The publicity campaign will continue this morning with Cameron and his wife Samantha appearing on "This Morning" for their only joint interview. He will also be interviewed by Chris Evans on Virgin Radio later this week.
Cameron has hit the campaign trail hard with For the Record dominating the news agenda over the past week. His interview with the Times and the serialisation of the book in the Sunday Times made headlines across print, broadcast and online media ahead of his prime time interview with Tom Bradby on ITV on Monday. The former prime minister has also signed copies for Hatchards (pictured) and Heywood Hill bookshops.
This morning Cameron responded to the Guardian editorial which claimed he only felt privileged pain over the death of his disabled son Ivan after praising the NHS care Ivan received before he died in 2009, aged six in his memoir.
In a now-deleted editorial the Guardian questioned if Cameron "might have understood the damage his policies have done" if he had sought care for a parent rather than a child. The editorial triggered fury with Chancellor Sajid Javid branding the editorial a "shameful thing to read" as the Guardian removed the comments and apologised.
Cameron told LBC "death knows no privilege". Speaking to Nick Ferrari, he said: “There is no privilege in holding your eldest born child in your arms as their life drains away. From the little I saw of [the editorial] I couldn’t understand what they were trying to say, but fortunately it’s been deleted and apologised for so I think we can leave it there.”
David Cameron talking to Nick Ferrari on his LBC show
Speaking to Humphrys on the presenter's final "Today" programme on Radio 4, Cameron said Boris Johnson must try to get a deal from the EU and bring it back to Parliament. Asked if will support the Tories in the event of Johnson forcing through a no-deal Brexit, Cameron said: "Well I’m a Conservative through and through. But I think a no deal outcome is a very bad one. As far as I can see Parliament has blocked that avenue and I think therefore Boris’ choice is really to get that deal, to bring it back and try to move forward from there."
Paying tribute to the veteran broadcaster, Cameron said: "Thank you for 32 years of striking the fear into politicians like me every morning and asking us questions that we don’t always want to answer. Calling us to account is an amazing record. [Walter] Bagehot talked about the dignified and the efficient parts of the constitution. He didn’t tell us about the painful but necessary parts. I guess that’s where you come in."
Other headlines this morning include the revelation that the former prime minister asked the Queen to intervene in the 2014 Scottish independence referendum, that he was "so embarrassed" and apologised to the Queen after saying she "purred down the line" of the phone after finding out the result of the referendum. Cameron also said he feels sorry that Boris Johnson was "empty podiumed" by the prime minister of Luxembourg and said he wants to try and rekindle his friendship with Michael Gove.

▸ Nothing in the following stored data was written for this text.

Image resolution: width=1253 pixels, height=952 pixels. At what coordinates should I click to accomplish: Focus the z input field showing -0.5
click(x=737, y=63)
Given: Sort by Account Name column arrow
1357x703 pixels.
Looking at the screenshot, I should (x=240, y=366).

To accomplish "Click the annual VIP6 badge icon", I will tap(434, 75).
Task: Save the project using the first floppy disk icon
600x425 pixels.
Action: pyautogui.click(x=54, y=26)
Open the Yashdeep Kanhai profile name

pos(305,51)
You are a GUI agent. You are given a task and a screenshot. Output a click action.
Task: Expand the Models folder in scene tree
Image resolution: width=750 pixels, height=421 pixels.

As the publicity campaign continues, the first reviews of the 700-page book are coming in with the Telegraph giving For the Record four stars. Philip Johnston praised the "well-written and lucid memoirs" and Cameron's focus on the importance of family, "To Cameron’s great credit, the importance of family shines throughout this book (many political memoirs often fail even to mention spouses or children other than in passing)."
For the Record features Cameron's take on the Arab Spring; the rise of ISIS, the invasion of Ukraine, the conflicts in Libya, Iraq and Syria, the Olympic Games in 2012, the Scottish referendum and EU referendum. The memoir draws on over 50 hours-worth of audio tapes recorded with Times columnist Daniel Finkelstein.William Collins originally bought the autobiography in a deal reportedly worth £800,000, negotiated with the late literary agent Ed Victor in 2016.
Cameron celebrated the book with a launch party in London last night surrounded by his family and friends.